An old teacher asked her student, “If I say, ‘I am beautiful,’ which tense is that?” The student replied, “It is obviously past.”
I tried to explain to my 4 year old son that it’s perfectly normal to accidentally poop your pants. – But he’s still making fun of me.
An Englishman, a Frenchman, a ravishing blonde and an old lady are sharing a compartment on a train as it winds its way through the Alps. Every now and then the train passes through a tunnel, during which time the compartment is plunged into complete darkness. On one such occasion, a ringing slap is heard and as the train passes back into daylight, the Frenchman is rubbing his sore, red cheek.
The old lady thinks, “I bet that dirty Frenchman fondled the blonde and she struck the pervert.”
The blonde thinks, “I bet that filthy Frenchman was looking to grope me in the dark, mistook the old lady for me and she slapped him.”
The Frenchman thinks, “I bet that perfidious Englishman touched up the blonde in the dark and she slapped me by mistake.”
The Englishman thinks, “I can’t wait for another tunnel so I can slap that French twat again.”
I had to clean out my spice rack and found everything was too old and had to be thrown out. – What a waste of thyme.
As a 13 year old, online dating is a tough thing.
Every time I meet someone new, they end up in jail.
So I’m banging the f... out of this slutty chick, right?

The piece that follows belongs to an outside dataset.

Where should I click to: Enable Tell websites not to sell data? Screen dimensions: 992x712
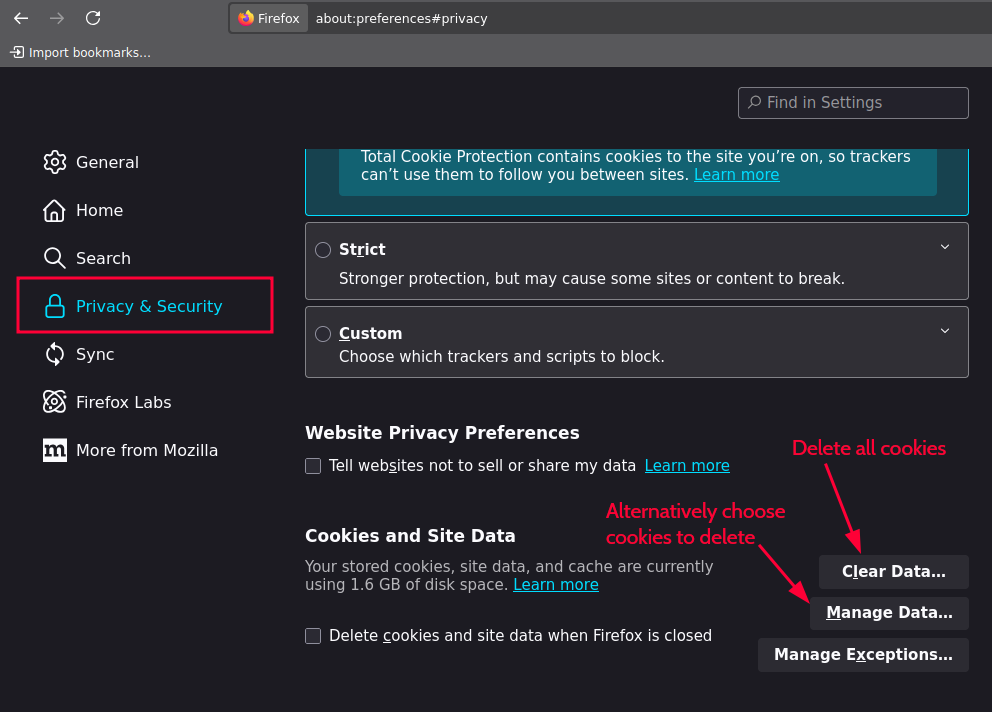[313, 466]
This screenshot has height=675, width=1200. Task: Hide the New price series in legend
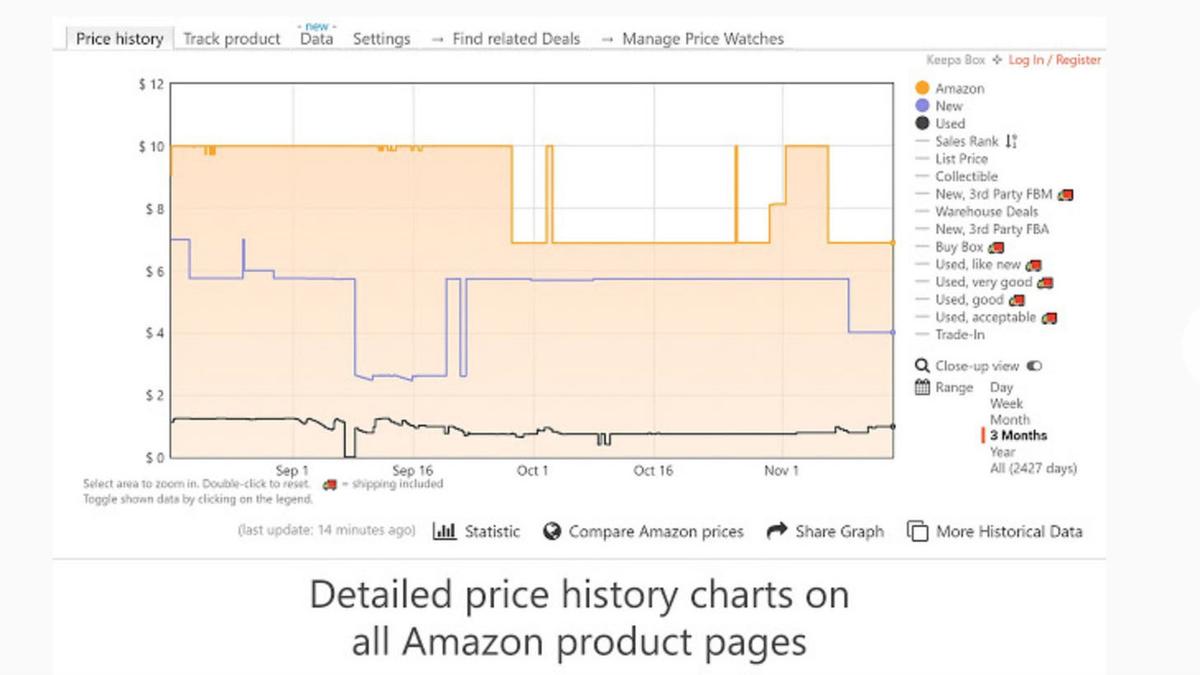tap(948, 106)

And I’m thinking to myself, “She’s PROBABLY got AIDS.” So I go and get myself tested and, lo-and-behold, I’m positive. This gets me thinking, “Where the f... does an eight year old get AIDS?!” “Who has my sister been hanging out with?!”

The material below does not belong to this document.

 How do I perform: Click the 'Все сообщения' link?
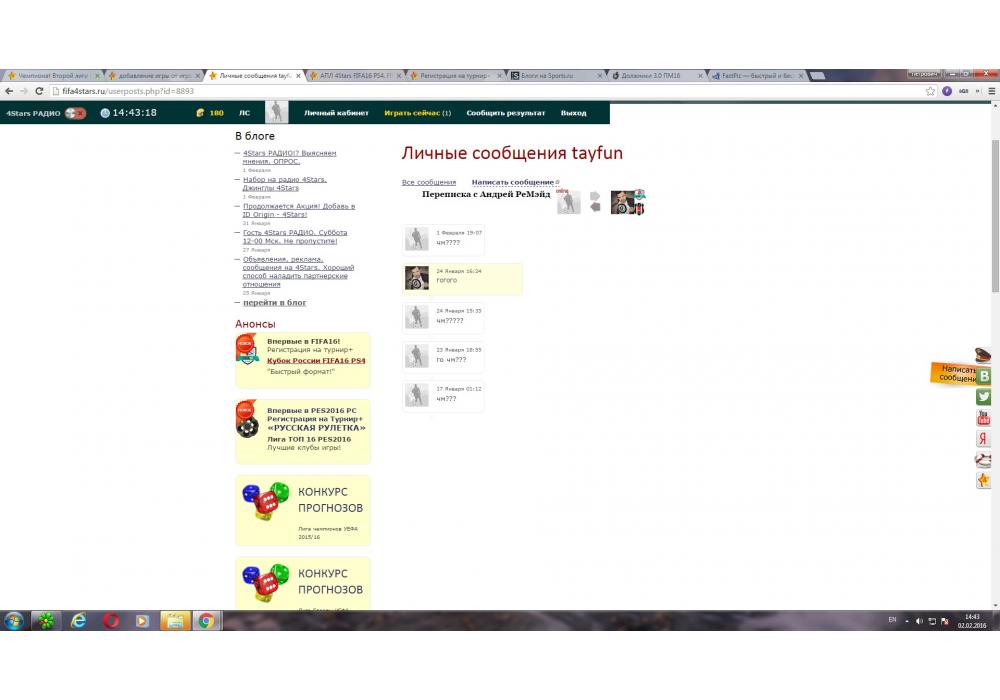tap(428, 182)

I’m 34 and I went on a date with my 19 year old girlfriend, I got heckled with “you’re a paedophile!” and “you sick F…!” Completely ruined our 10th anniversary!

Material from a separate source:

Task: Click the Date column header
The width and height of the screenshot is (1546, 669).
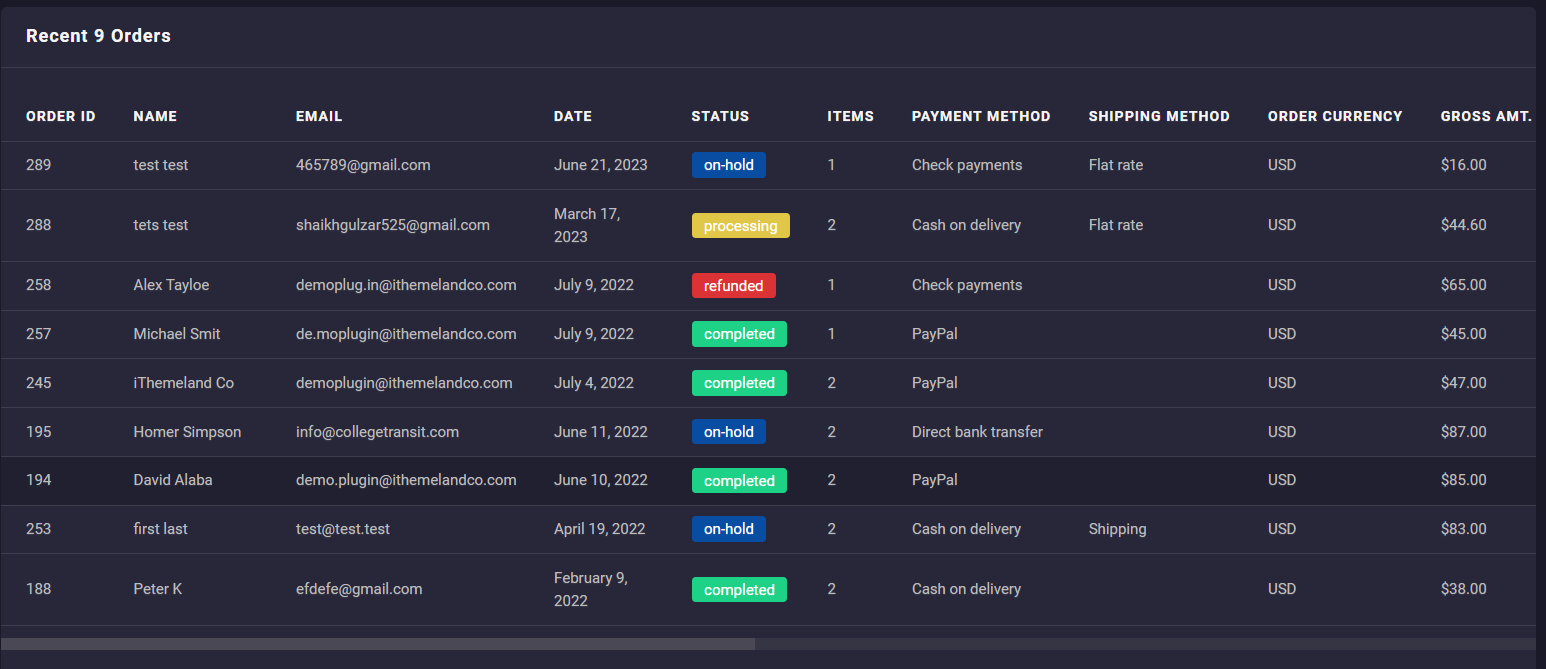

Whats the difference between a 12 year old girl and a freezer?
Only one screams when you put your meat in it.
What’s the difference between a cranky two-year-old and a duckling? – One is a whiny toddler, and the other is a tiny waddler.
MY GIRLFRIEND BROKE UP WITH ME YESTERDAY. i ASKED HER WHY. sHE SAID, BECAUSE YOU’RE A PEDOPHILE. I REPLIED, “PEDOPHILE! THAT’S A BIG WORD FOR AN EIGHT YEAR OLD.”